De Tweede Kamer is, mede namens onder andere de Minister van Sociale Zaken en
Werkgelegenheid, geïnformeerd bij brief d.d. 28 april 2005 van de Minister voor Bestuurlijke
Vernieuwing en Koninkrijksrelaties (Kamerstukken II 2004/05, 29 311, nr. 8).
Stand van zaken: Het wetsvoorstel is in mei 2006 voor advies naar de Raad van State
gezonden. Het wetsvoorstel kan na verwerking van Raad van State advies bij de Tweede
Kamer worden ingediend.
12
Voortgangsrapportage Vervolgactieplan SZW Vereenvoudiging 2006-2007 Stand per september 2006
---
Projectnr. 27
Ontslagrecht
Aan de SER is op 15 februari 2005 advies gevraagd over het sociaal-economisch beleid op de
middellange termijn (MLT). Aan de SER is gevraagd in zijn advies ook aandacht te besteden
aan het ontslagstelsel en de ontslagvergoedingensystematiek.
Stand van zaken: De SER heeft besloten om het MLT advies te splitsen en over het
ontslagrecht op 15 december 2006 advies uit te zullen brengen.

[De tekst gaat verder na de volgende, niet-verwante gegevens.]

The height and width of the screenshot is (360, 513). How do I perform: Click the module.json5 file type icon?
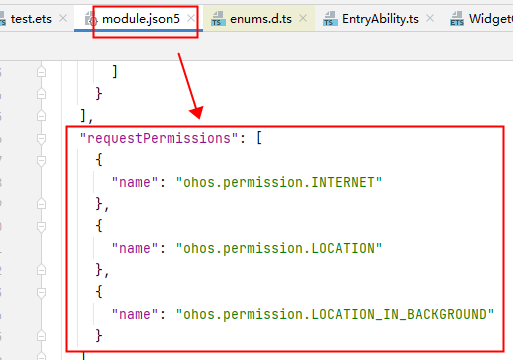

Het nieuwe kabinet zal
moeten vaststellen hoe het met het advies van de SER zal omgaan.
---
Projectnr. 28
Wet op de bedrijfsorganisatie
In de Wet op de bedrijfsorganisatie zijn de bedrijfslichamen geregeld (hoofdprodukt-,
produkt-, hoofdbedrijf- en bedrijfschappen). Naar aanleiding van een debat in de Tweede
Kamer over de evaluatie (periode 1999/2003) van het functioneren van de PBO hebben de
schappen in 2005 een eigen toekomstverkenning opgesteld onder leiding van de SER. Het
kabinet heeft de schappen een aantal vragen gesteld die in de toekomstvisie verwerkt moeten
worden. Deze vragen hebben te maken een verdere modernisering van het stelsel.

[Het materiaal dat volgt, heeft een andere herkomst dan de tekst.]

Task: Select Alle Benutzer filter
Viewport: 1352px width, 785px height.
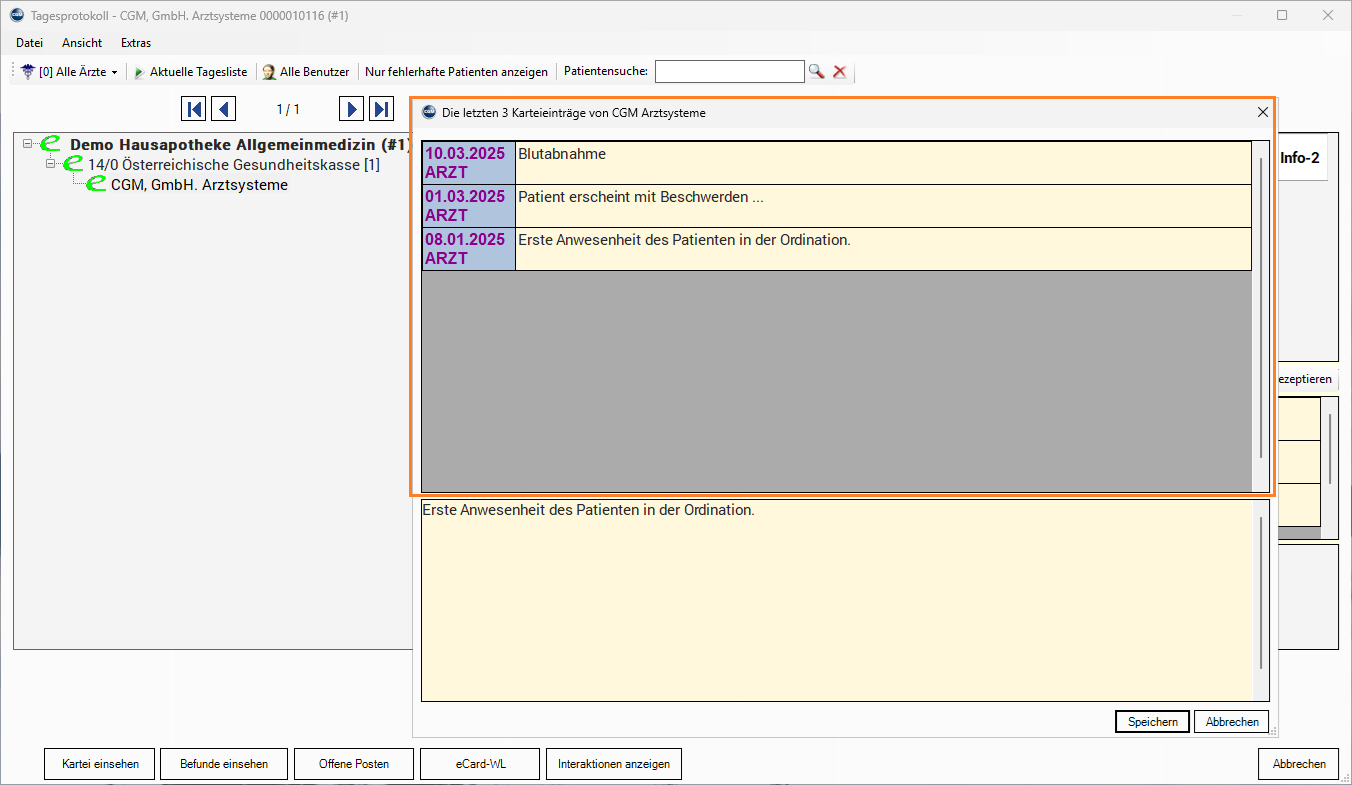Action: point(306,72)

Stand van zaken: Conform de afspraken hadden eind 2005 alle bedrijfslichamen hun
toekomstverkenning gereed. De toekomstverkenningen zijn, met een door de SER gemaakte
samenvatting, in december 2005 aan de minister van SZW aangeboden. De SER heeft d.d.
17 maart 2006, op verzoek van de Minister van SZW, een advies uitgebracht over de toekomst
van de PBO. Op 23 mei 2006 is het kabinetsstandpunt over de toekomst van de PBO
aangeboden aan de Tweede Kamer. Op 7 september 2006 is hierover een algemeen overleg
met de Tweede Kamer gehouden.
---
Projectnr. 29
Wet op de ondernemingsraden
Op dit moment is een maatschappelijk debat gaande over de hoofdlijnen van een
toekomstbestendige medezeggenschap. De beleidsontwikkeling is in volle gang. Bij deze
discussie wordt deregulering en vereenvoudiging van de regelgeving betrokken.
Stand van zaken: Omstreeks Prinsjesdag zal het eindrapport "Vier scenario's voor de
toekomst van medezeggenschap" aan de Tweede Kamer worden aangeboden. Gelet op de
terughoudende opstelling van dit kabinet zal dit zonder kabinetsstandpunt geschieden.